▸ **DESCRIPTION OF THE TASK**
As the answer, give exactly the lines of the records below from the one with "Where should I" through the one with "Screen dimensions: 932x1000", ends included and pictures left out.

▸ **RECORDS FOR THIS TASK**
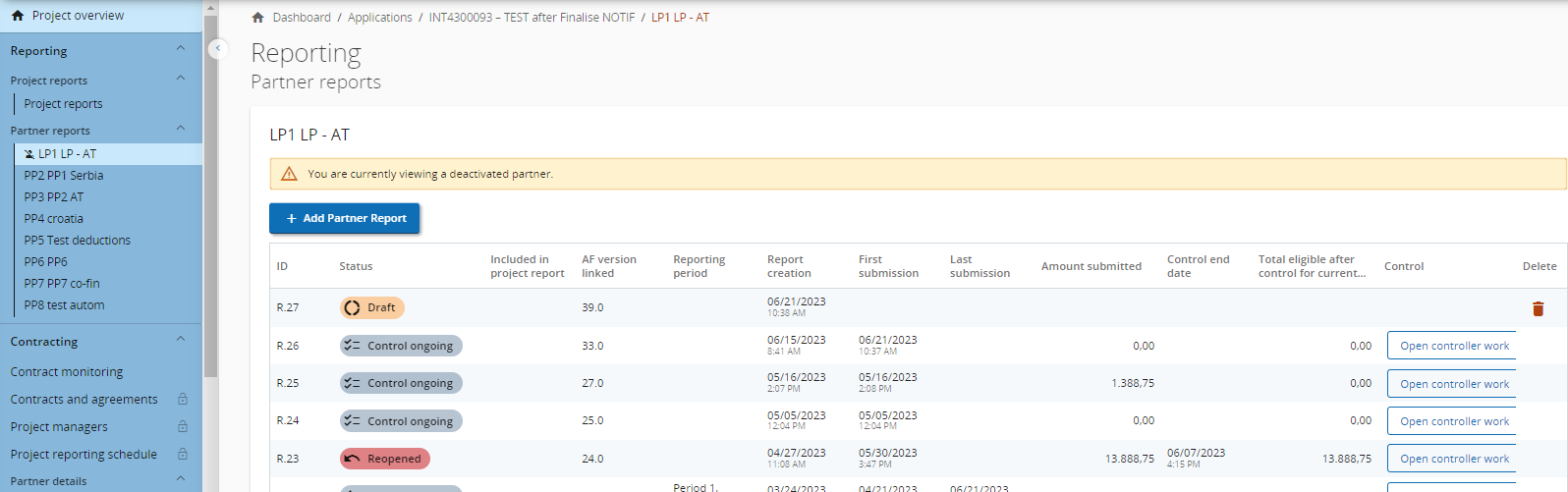Go to Applications in the breadcrumb
Image resolution: width=1568 pixels, height=492 pixels.
click(x=379, y=18)
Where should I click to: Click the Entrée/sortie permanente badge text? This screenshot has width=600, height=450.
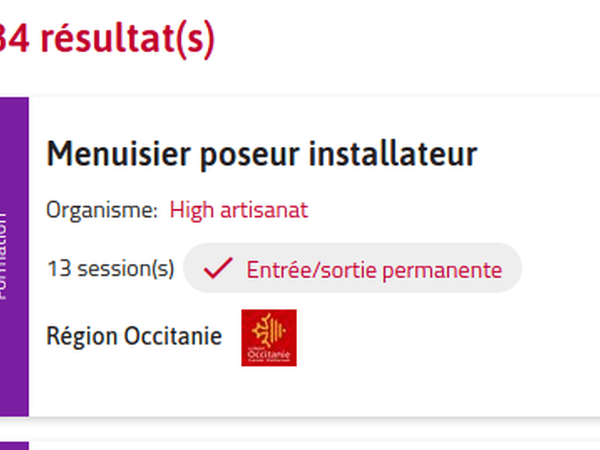click(x=374, y=269)
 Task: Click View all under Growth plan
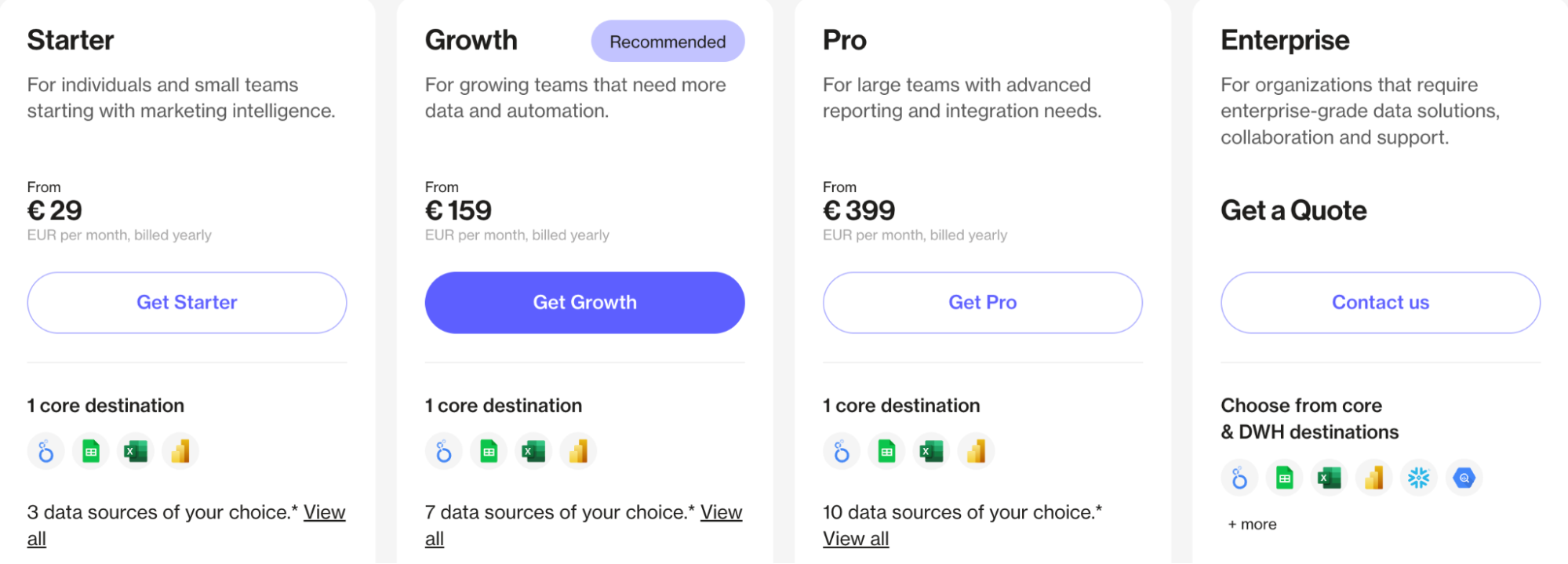tap(722, 512)
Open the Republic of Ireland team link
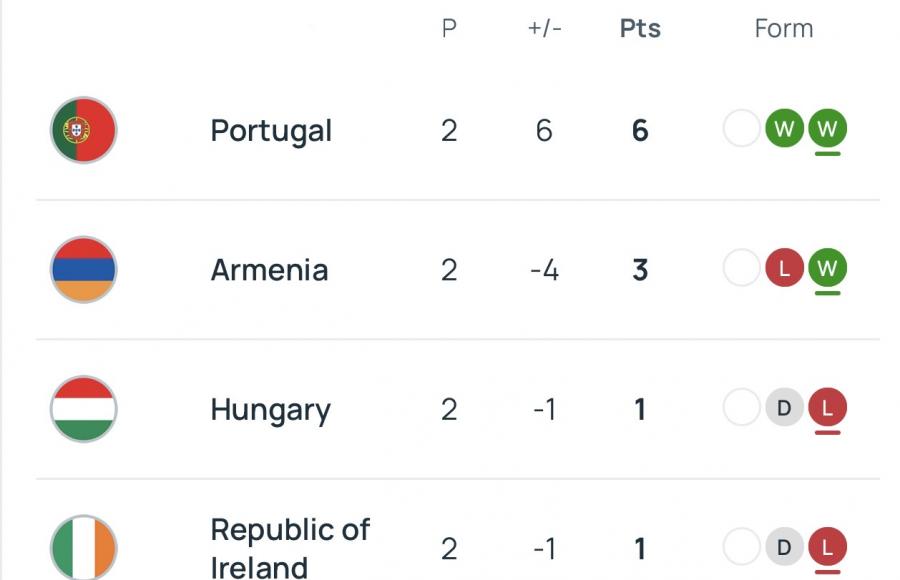 (x=290, y=548)
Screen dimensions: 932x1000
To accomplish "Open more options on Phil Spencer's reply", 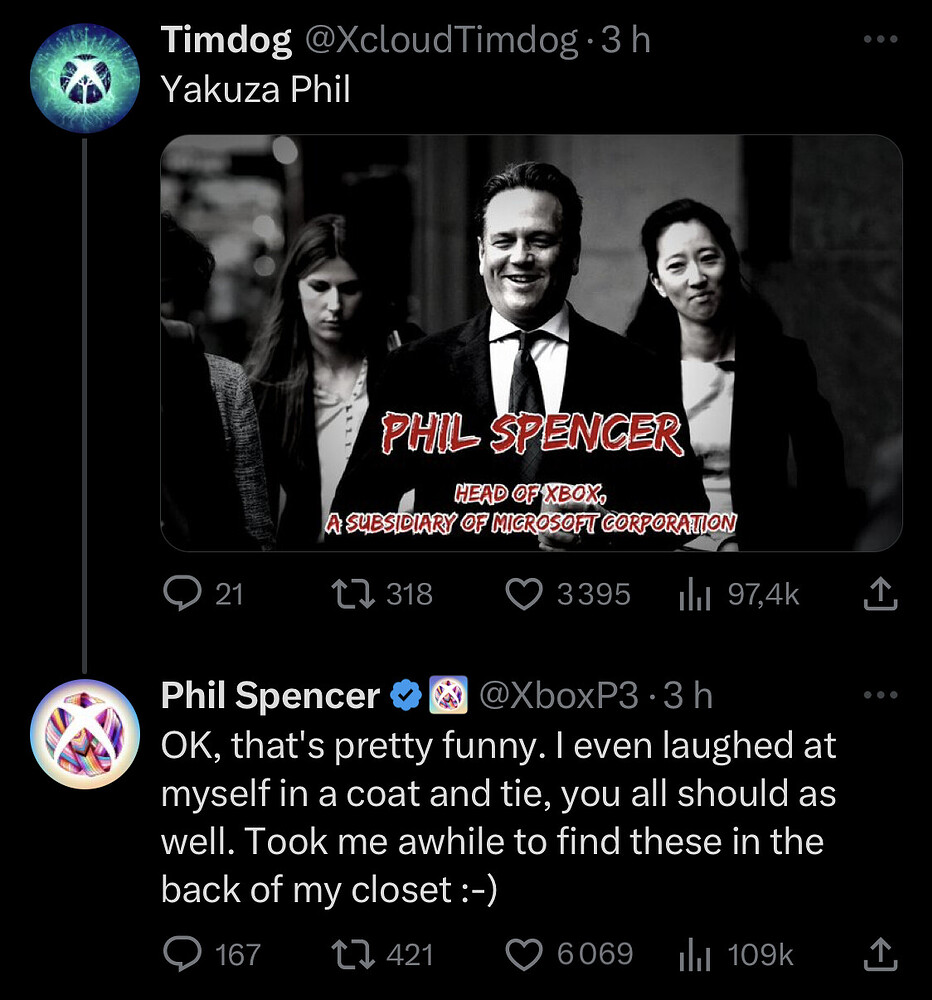I will tap(880, 695).
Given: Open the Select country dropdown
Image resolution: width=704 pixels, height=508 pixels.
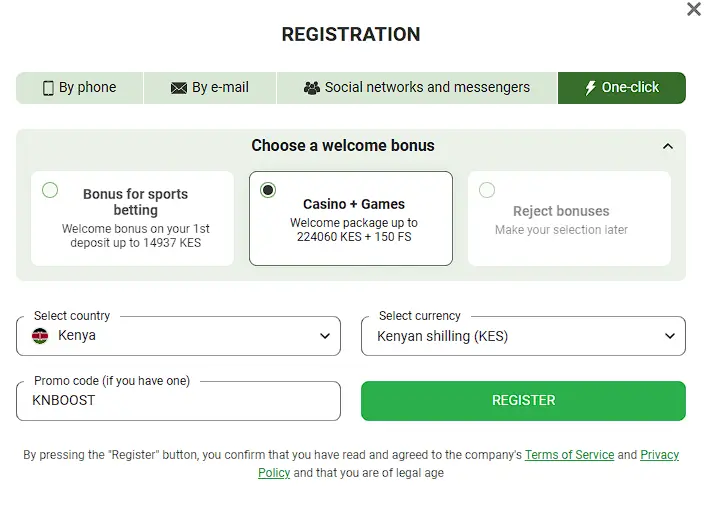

▸ **WRITTEN ANSWER**
Where should I click to: Click the Entrée/sortie permanente badge text? This screenshot has width=600, height=450.
click(x=374, y=269)
 Task: Click View all under Growth plan
tap(722, 512)
Open the Republic of Ireland team link
 (x=290, y=548)
Screen dimensions: 932x1000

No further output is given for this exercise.